EXCERPTED DATA:

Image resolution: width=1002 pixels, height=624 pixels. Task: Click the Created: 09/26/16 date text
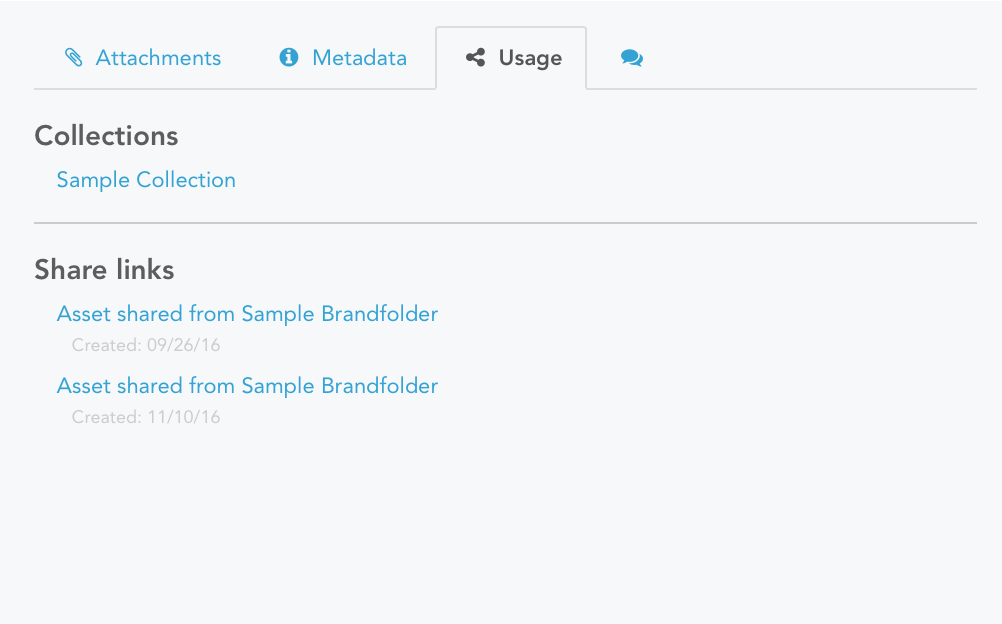[x=146, y=345]
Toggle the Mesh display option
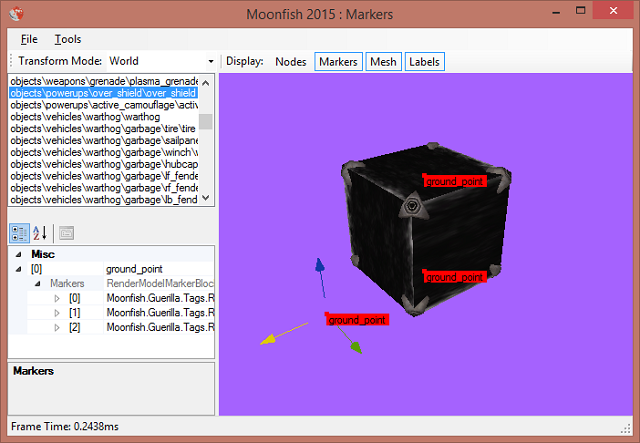Image resolution: width=640 pixels, height=443 pixels. click(383, 62)
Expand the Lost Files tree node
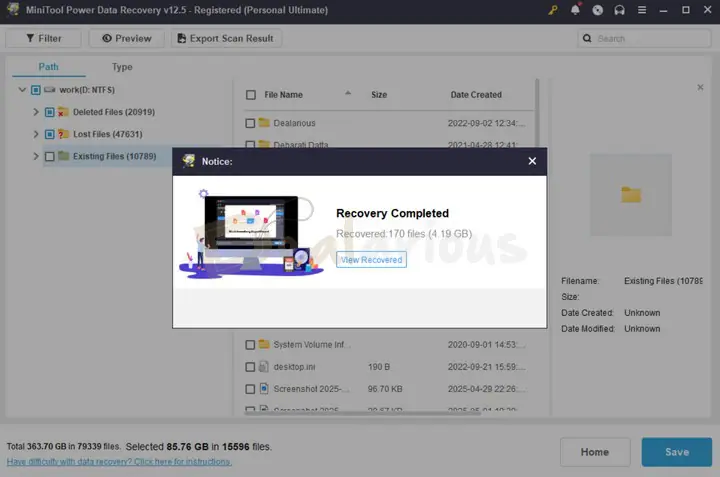720x477 pixels. click(x=37, y=134)
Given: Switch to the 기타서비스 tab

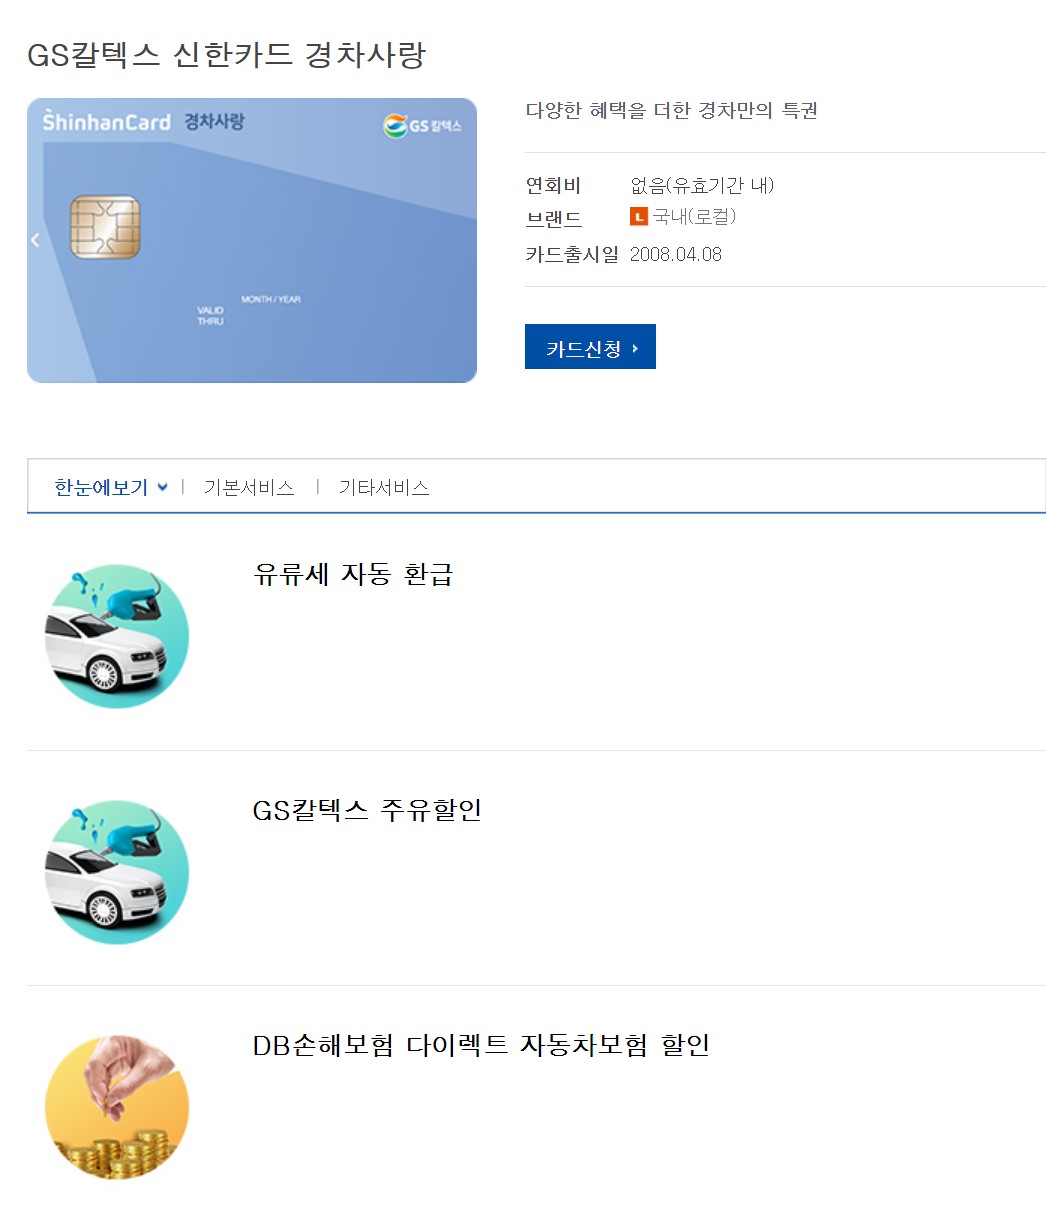Looking at the screenshot, I should click(x=381, y=487).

WHAT YOU HAVE TO DO: The answer should contain every line of the material exactly as written and no pictures.

THE ANSWER:
Image resolution: width=1002 pixels, height=624 pixels. Task: Click the Created: 09/26/16 date text
[x=146, y=345]
Toggle the Mesh display option
Image resolution: width=640 pixels, height=443 pixels. click(383, 62)
Expand the Lost Files tree node
720x477 pixels. click(x=37, y=134)
Given: Switch to the 기타서비스 tab

Looking at the screenshot, I should click(x=381, y=487).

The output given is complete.